Entender a apatia política dessa classe trabalhadora que o compõe, não lhe permite pensar uma liberdade maior como utopia desigual? E que liberdade é essa que desestimula os profissionais da enfermagem, permitindo que eles tolerem a subordinação a interesses organizacionais ou ao poder médico?
Os problemas individuais da enfermagem, raramente são traduzidos em anseios coletivos. As reivindicações por melhores condições de trabalho, salários mais justos, combate ao assédio moral e sexual, tratamento de igualdade, isonomia salarial, não ultrapassa o turno de trabalho, sem articulação política adequada, nossa voz não é ouvida nos espaços coletivos e no centro de tomadas de decisões. Mas isso só é assim porque a maioria de nós pensa que quase nada podemos fazer para mudar esta realidade.

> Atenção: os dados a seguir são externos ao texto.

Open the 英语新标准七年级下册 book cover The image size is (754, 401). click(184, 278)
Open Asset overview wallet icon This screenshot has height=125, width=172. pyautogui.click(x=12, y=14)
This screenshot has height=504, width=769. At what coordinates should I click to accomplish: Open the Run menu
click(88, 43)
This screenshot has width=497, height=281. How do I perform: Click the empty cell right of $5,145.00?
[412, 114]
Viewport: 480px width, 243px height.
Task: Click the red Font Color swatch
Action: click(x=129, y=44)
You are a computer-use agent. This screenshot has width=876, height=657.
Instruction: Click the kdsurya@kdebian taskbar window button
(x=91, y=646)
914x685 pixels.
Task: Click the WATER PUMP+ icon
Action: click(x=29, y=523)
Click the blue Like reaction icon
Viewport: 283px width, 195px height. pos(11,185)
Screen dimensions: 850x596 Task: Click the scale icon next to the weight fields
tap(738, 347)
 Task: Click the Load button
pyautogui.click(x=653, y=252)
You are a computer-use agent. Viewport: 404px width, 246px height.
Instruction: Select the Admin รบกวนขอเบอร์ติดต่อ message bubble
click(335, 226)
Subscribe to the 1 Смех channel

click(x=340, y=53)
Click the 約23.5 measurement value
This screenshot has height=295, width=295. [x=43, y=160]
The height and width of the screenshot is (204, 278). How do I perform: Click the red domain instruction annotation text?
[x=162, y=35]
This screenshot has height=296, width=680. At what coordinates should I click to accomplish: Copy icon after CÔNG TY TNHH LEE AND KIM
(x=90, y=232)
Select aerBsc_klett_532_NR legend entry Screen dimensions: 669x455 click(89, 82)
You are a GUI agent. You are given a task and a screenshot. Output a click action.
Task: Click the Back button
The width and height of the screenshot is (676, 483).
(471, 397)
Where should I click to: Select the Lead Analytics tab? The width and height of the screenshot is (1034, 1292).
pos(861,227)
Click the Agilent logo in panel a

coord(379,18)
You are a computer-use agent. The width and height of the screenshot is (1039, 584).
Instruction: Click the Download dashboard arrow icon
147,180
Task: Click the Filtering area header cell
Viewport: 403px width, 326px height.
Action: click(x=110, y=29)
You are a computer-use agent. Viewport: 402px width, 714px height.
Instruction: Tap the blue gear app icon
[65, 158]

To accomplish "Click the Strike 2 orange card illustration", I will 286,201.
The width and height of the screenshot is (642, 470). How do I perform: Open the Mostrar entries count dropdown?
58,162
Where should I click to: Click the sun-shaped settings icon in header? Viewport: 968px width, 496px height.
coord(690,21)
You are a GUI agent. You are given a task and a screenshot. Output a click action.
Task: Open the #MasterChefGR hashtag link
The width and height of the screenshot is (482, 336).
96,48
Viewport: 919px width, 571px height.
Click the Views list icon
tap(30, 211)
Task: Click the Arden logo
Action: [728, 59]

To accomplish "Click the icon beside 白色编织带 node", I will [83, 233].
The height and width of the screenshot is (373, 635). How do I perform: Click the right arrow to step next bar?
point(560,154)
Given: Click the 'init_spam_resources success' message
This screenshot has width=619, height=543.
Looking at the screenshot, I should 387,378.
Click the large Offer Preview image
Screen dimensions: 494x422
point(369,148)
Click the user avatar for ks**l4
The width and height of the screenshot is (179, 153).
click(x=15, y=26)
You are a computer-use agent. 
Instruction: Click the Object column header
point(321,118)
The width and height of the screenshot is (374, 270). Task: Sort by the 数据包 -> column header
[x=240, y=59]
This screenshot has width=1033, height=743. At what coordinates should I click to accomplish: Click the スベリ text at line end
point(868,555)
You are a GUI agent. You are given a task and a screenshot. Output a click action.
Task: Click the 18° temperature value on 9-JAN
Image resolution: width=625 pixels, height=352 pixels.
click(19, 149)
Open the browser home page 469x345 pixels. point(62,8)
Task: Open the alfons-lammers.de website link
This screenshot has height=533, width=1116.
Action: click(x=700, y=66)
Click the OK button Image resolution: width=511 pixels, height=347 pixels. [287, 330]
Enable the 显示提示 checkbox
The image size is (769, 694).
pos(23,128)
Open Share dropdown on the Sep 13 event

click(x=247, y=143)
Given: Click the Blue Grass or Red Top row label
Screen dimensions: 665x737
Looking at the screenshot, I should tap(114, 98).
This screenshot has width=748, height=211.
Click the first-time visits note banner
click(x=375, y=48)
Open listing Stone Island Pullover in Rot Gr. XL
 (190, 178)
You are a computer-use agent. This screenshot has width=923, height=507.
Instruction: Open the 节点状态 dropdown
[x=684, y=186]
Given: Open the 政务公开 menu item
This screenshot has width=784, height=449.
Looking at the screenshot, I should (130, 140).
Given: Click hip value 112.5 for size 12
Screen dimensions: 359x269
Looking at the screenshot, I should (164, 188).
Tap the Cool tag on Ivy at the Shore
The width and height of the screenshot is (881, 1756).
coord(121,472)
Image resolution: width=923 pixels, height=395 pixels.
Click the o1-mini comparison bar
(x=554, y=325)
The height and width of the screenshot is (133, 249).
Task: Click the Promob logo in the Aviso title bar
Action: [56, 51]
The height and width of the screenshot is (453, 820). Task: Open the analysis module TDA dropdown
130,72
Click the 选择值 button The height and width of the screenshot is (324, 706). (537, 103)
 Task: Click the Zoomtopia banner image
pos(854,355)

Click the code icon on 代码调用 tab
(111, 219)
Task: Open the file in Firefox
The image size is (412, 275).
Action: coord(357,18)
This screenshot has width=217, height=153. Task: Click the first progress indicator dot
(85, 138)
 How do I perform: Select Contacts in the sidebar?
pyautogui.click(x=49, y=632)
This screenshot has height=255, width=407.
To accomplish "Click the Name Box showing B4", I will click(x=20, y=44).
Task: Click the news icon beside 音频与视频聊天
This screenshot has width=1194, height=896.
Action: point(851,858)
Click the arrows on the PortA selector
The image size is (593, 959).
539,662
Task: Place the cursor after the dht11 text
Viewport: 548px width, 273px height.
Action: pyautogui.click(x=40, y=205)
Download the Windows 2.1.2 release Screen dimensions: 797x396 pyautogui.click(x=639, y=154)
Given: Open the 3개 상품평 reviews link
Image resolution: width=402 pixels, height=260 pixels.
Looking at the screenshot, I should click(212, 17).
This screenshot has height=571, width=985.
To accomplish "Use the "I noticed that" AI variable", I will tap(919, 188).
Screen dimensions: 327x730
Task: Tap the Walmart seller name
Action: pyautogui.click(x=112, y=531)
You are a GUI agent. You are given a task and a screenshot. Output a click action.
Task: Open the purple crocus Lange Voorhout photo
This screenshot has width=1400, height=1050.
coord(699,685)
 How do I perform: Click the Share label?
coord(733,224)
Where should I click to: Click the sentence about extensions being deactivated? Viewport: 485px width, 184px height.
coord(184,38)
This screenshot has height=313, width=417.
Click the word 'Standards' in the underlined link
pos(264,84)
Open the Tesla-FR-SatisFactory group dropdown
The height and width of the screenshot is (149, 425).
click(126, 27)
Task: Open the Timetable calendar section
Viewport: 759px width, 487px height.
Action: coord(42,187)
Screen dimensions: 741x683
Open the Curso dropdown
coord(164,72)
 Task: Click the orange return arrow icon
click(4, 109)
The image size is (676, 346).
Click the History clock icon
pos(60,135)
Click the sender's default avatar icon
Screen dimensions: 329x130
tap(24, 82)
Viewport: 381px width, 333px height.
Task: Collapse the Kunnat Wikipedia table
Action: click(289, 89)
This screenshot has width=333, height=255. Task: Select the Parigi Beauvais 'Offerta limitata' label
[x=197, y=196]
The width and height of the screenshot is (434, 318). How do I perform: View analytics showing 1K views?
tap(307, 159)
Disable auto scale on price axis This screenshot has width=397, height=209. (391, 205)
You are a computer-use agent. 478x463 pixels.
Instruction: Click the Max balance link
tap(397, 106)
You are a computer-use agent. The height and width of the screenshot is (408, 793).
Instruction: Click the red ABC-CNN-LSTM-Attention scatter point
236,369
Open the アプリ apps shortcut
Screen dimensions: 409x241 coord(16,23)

Os avanços da profissão e desafios da construção de liberdade e igualdade no mundo do trabalho são fundamentais para a classe trabalhadora no campo da enfermagem. Ação coletiva do corpo profissional composto de enfermeiro e técnico em enfermagem e auxiliar em enfermagem. É um ponto fundamental para superação das dificuldades identificadas para agregar esforços de superar paradigma vigente no modelo biomédico. O reconhecimento do profissional da enfermagem pela sociedade só deverá ocorrer quando estivermos organizados e estruturados internamente como categoria profissional, compreendendo o nosso papel e a nossa importância na equipe de saúde. É necessário construir estratégias coletivas com a participação da categoria e as entidades representativas para discutir e definir nossos espaços. Para isso, é fundamental o conhecimento de nossa história e da história de outras categorias profissionais para compartilhar saberes e benefícios com os acertos e poder trilhar nosso próprio caminho e assim construirmos nossa trajetória, o que somente se faz com muita luta.
Antônia Régia Faustino Costa é técnica em Enfermagem do Hospital Regional Público de Palmas – HGPP, auxiliar de Enfermagem no Município de Palmas – Posto de Saúde José lúcio de Carvalho (Lago Sul), militante nas lutas da Enfermagem e ex-diretora do Sindicato de Enfermagem no Tocantins.